À la remorque du vieux monde

En dépit de ses habits neufs, la présidence Macron multiplie les décisions et les signes qui arriment la France au char du vieux monde productiviste, belliciste et atlantiste. Les belles manières du nouveau président cachent mal la brutalité, quand ce n’est pas la grossièreté, du fond de sa politique.

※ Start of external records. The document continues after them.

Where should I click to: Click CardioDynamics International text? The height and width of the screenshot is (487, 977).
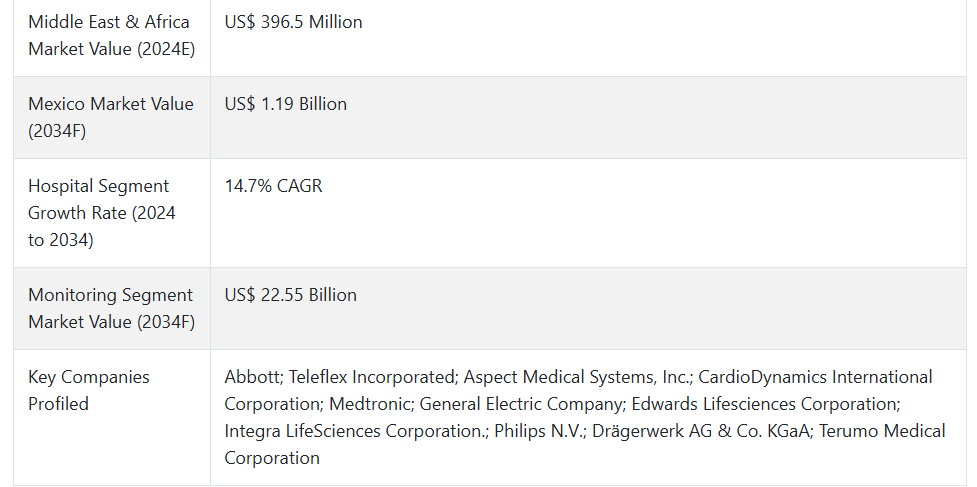click(815, 377)
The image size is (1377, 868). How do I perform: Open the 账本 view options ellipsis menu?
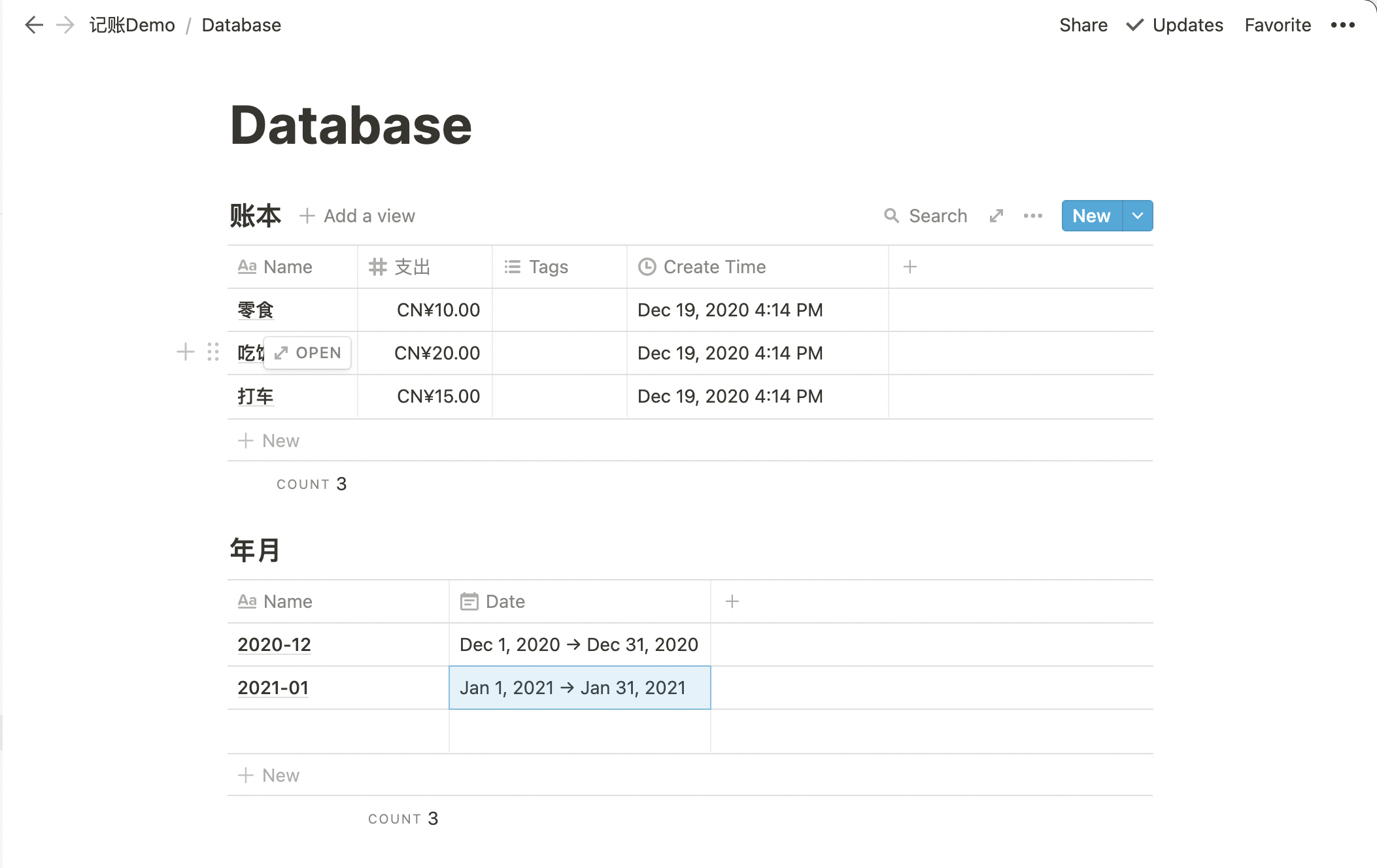pyautogui.click(x=1032, y=216)
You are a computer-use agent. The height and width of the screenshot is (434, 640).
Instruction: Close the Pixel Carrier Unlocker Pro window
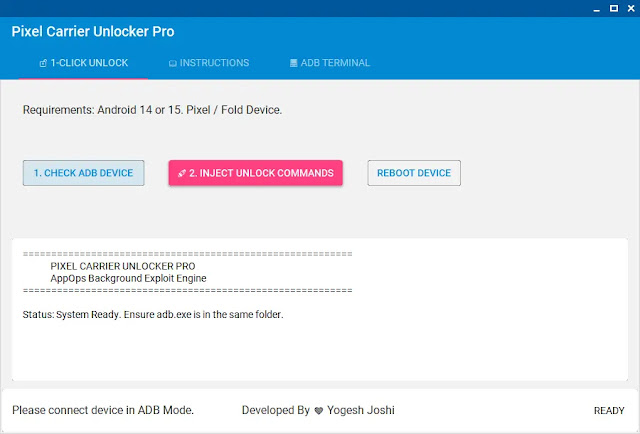pos(625,8)
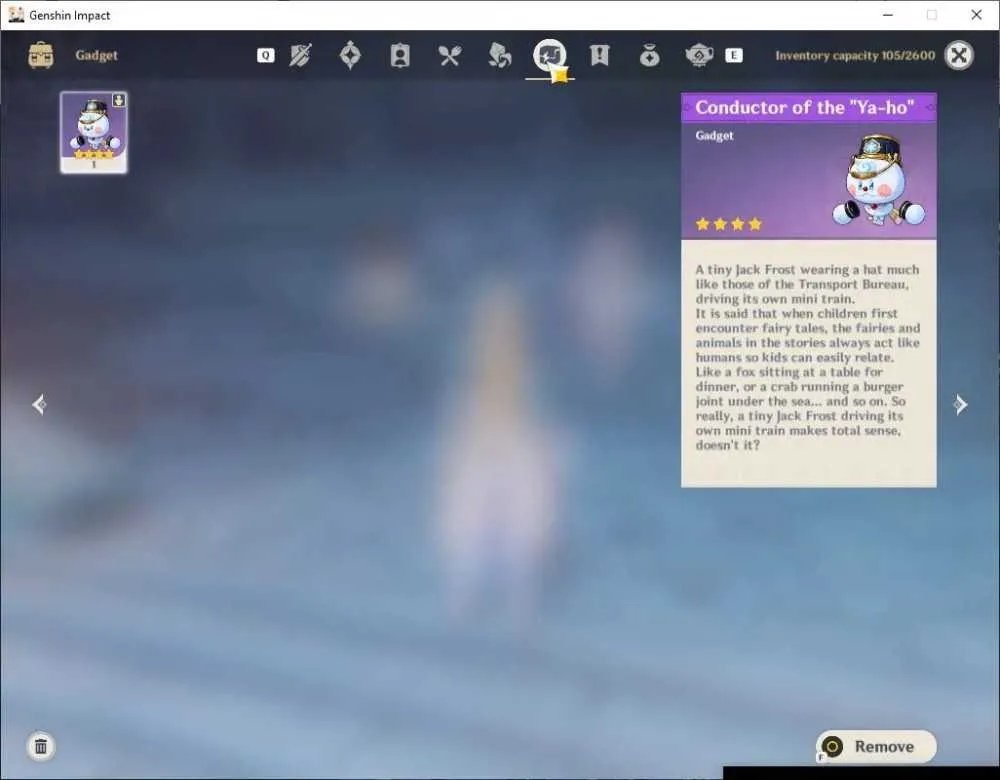The width and height of the screenshot is (1000, 780).
Task: Select the Conductor of the "Ya-ho" item thumbnail
Action: tap(94, 132)
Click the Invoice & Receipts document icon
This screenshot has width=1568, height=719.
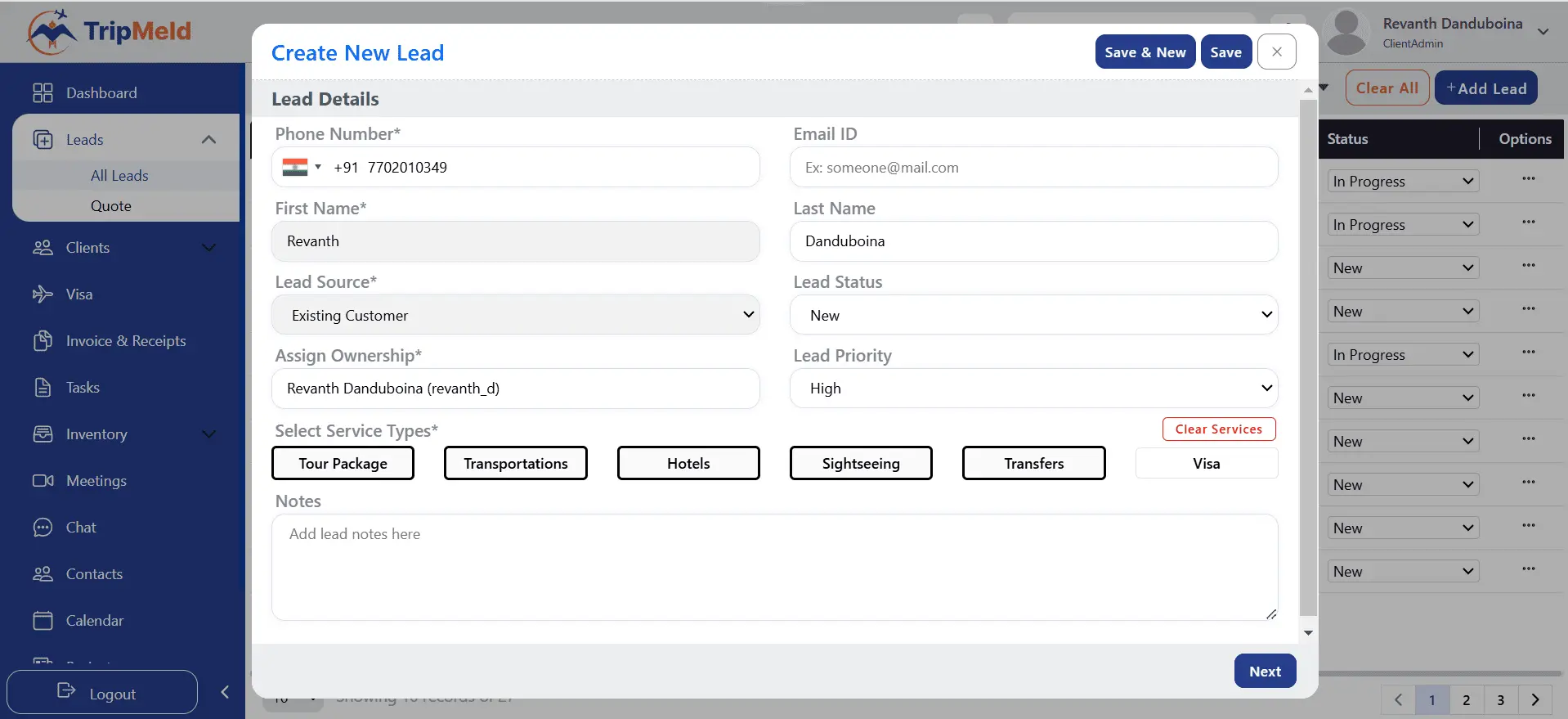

Alors que l’humanité est en passe de mourir de chaud, faire du principal fossoyeur des efforts internationaux de lutte contre la crise climatique l’invité d’honneur de la France pour sa fête nationale est une faute géopolitique majeure. Voir le ministre Nicolas Hulot assis juste derrière Donald Trump sur la place de la Concorde acte cette capitulation internationale de la France. Elle avait déjà commencé au sommet de Bruxelles de l’OTAN en juin où le président Macron avait déjà vanté l’avenir d’une alliance militaire transatlantique pourtant totalement obsolète. La capitulation s’est poursuivie au sommet du G20 à Hambourg. Loin de cultiver les relations de la France avec les pays du Sud qui permettraient d’ouvrir de nouveaux chemins pour la majorité de l’humanité, Macron s’y est enfermé entre Trump et Merkel. À rebours de tout internationalisme il a même trivialement moqué l’Afrique dans une déclaration digne de Trump en affirmant qu’il ne servait à rien de dépenser des milliards en Afrique dans des pays avec 7 ou 8 enfants par femme ! Une macronade aussi stupide que grossière qui a laissé songeurs les représentants des BRICS, Brésil, Russie, Inde, Chine, Afrique du Sud.

Alors que la Chine prend la présidence tournante des Brics, avant un sommet des 3-5 septembre auquel la France ferait bien de s’intéresser, ces derniers ont renforcé leurs initiatives internationales de coopération. Alternative à la Banque mondiale dominée par les USA, la Nouvelle Banque du Développement (NDB) lancée par les BRICS a programmé pour 2018 6 milliards de dollars d’investissements, notamment dans les transports collectifs et les énergies renouvelables. Les mêmes pays ont lancé, dans l’indifférence de Macron et Trump, un appel international à relancer la lutte contre le Sida et les maladies infectieuses en privilégiant la prévention plutôt que de recourir uniquement à des programmes pharmaceutiques peu durables et dominés par les firmes des pays du Nord.

Pour ne pas passer à côté de ces alternatives, même modestes, en construction, la France aura besoin que de d’autres visages, d’autres mots et d’autres idées que ceux de la présidence Macron portent sa voix au niveau international. Les nouveaux parlementaires de la France insoumise ont tout pour être de tels promoteurs et facilitateurs de paix et de coopération en phase avec le meilleur de la France des Lumières.